Artificial Intelligence (AI) pieces the component parts together in real-time based on the targeting parameters the agency sets. If you take Ryanair as an example, that’s the reason why you see, in my case, an image of Barcelona with copy that reads ‘seats are selling fast’ and a price point relative to the dates I was hoping to travel.
Optimising in real time
But it gets even more sophisticated. AI can use decision engines to increase bids for routes that have more capacity and reduce bidding on routes that are almost full. Similarly, when you know that one person is interested in football while another is interested in opera, technology can be used to further personalise messaging in the form of imagery used it the ad.
And everything can be optimised in real time. AI and machine learning can use eye tracking technology, coupled with media campaign data such as clicks and shares, to understand what versions of the creative are performing best.
Creative thinking abides
The question is how far we can take automation and machine learning in creative thinking. Can a machine really be capable of original thought? AI is already actively producing some of the articles you read, art, books, music and even a television commercial or two, but I am sceptical.

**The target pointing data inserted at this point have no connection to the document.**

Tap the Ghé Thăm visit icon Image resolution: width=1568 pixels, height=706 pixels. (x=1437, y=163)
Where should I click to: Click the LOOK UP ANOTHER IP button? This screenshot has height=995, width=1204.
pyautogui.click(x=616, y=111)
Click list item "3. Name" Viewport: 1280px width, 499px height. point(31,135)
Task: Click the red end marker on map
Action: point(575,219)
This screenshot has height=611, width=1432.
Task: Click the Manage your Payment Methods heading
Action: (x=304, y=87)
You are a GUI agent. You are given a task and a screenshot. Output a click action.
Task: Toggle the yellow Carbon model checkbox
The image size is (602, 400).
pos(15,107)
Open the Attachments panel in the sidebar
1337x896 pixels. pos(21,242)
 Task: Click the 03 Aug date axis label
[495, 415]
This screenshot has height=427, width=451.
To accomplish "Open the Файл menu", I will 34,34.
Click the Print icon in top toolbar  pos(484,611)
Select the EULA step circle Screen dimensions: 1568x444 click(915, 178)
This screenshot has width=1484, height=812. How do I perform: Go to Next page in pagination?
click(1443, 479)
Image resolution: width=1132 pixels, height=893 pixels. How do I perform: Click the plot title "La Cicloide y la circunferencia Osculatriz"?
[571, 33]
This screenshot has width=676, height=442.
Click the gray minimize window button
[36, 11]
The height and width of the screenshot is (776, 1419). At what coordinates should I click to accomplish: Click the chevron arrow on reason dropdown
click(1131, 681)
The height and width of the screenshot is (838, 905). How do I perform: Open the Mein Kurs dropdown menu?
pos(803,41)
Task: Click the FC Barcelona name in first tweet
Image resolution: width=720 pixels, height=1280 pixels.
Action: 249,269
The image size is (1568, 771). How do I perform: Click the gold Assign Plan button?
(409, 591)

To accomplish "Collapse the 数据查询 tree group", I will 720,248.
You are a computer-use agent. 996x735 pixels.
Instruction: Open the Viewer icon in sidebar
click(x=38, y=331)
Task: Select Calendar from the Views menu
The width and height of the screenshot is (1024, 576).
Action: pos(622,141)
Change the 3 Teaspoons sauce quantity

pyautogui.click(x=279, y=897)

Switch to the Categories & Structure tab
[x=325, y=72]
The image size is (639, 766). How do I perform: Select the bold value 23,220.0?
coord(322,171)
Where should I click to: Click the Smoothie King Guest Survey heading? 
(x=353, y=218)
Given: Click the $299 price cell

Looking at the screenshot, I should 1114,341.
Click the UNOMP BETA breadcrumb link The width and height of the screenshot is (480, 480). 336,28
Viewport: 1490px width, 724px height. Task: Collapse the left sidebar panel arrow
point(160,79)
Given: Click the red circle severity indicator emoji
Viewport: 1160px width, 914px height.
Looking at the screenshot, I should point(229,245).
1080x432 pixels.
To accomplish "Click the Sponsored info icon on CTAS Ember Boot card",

While a machine can iterate and reiterate to solve the problem of making a diesel engine cleaner, it would never suggest an electric engine as a solution to the problem due to the parameters set by humans. It is confined by all that has gone before.
Automation is making a real difference to our business, in a positive way, and if it strips out low-value tasks from the day job then that’s a good thing”
A machine would never have come up with Alfred Hitchcock’s Psycho because up to that point the monsters in popular culture were fantastical beings, werewolves, ghouls, and demons. They lived in the shadows. There was simply no precedent for the monster being the normal-looking guy next door, hiding in plain sight. It was unimaginable, truly original.
Automation is making a real difference to our business, in a positive way, and if it strips out low-value tasks from the day job then that’s a good thing. The industry can get back to spending more time thinking and less time doing. I remain hopeful that, for now at least, we will still need humans to interpret learnings and add a sparkle of creativity and original thinking.